LIAT is now leasing two of the ATR aircraft it sold in a deal that its Chief Executive Officer David Evans has described as a routine maneuver in the aviation industry.
The company finalised the sale of its second ATR-42 airplane after it obtained approval from the Caribbean Development Bank, which financed its re-fleeting exercise about two years ago.
Of the nine ATR aircraft it operates, LIAT leases six and the recent sale means that it owns only three of the new planes.
“There is a transaction in the airline industry known as a sale and leaseback where you sell an aircraft and lease it back from a leasing company,” Evans advised.
He said the sale allows LIAT “to raise some capital for the business and you still keep the aircraft.”
Evans did not disclose how much capital LIAT raised from the sale, but said there are benefits of leasing because “if markets change and new aircraft come on the market, a new leased aircraft can be returned.”
When asked why LIAT chose to sell the ATR so soon after securing a loan to purchase it, the CEO said, “markets and situations change and you always look for a balanced portfolio in your fleet.”

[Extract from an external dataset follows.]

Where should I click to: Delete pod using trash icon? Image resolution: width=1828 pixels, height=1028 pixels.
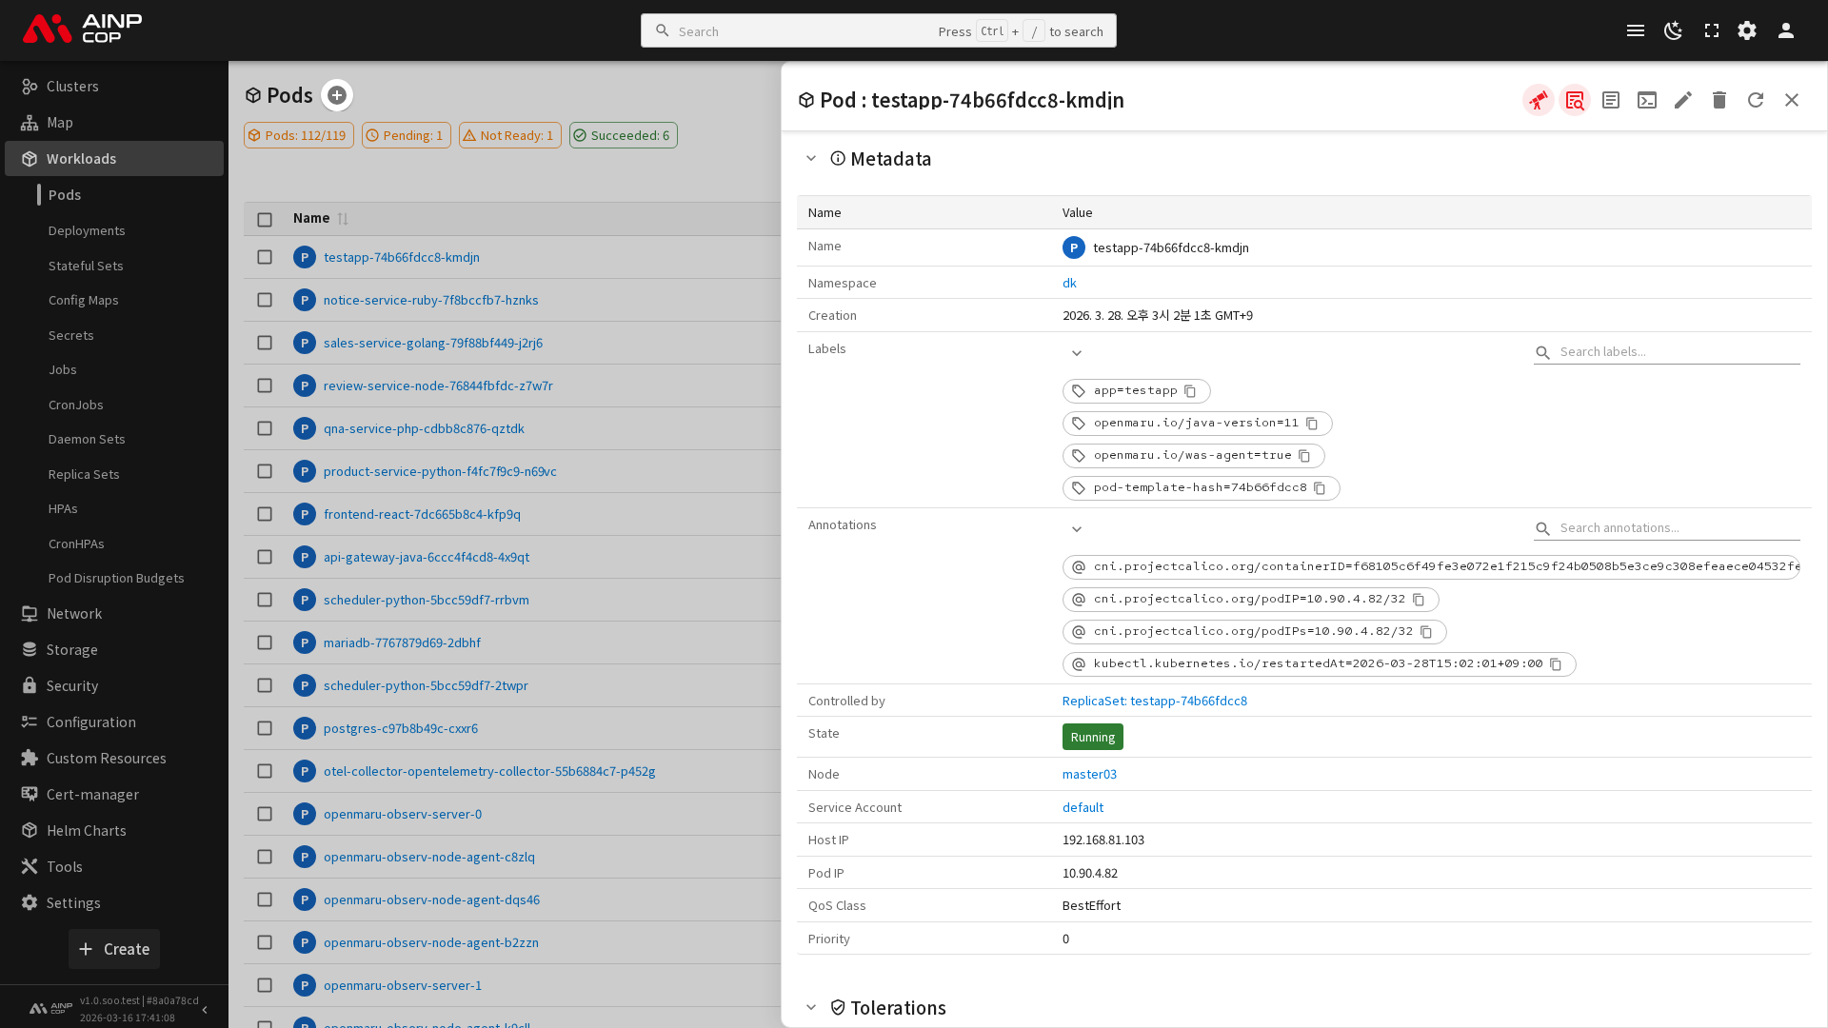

Evans said the airline does not intend to sell any more of its ATRs, and added that LIAT would still be responsible for maintaining those it currently leases.
News that the two planes were sold comes just one week after the company shifted another ATR aircraft from Antigua to Barbados in what Evans described as a strategic move.
In 2013, the airline received delivery of its first ATR 72-600 marking the start of its US $100 million re-fleeting exercise.
The programme has been blamed for the company’s continuing financial woes which includes late payment of salaries to staff.
Customers were told that the new fleet of planes which replaces the aging Dash-8 would result in lower airfares.
But LIAT has had difficulty returning the Dash-8 to the lessors after a fire gutted its hangar and destroyed crucial records in 2012.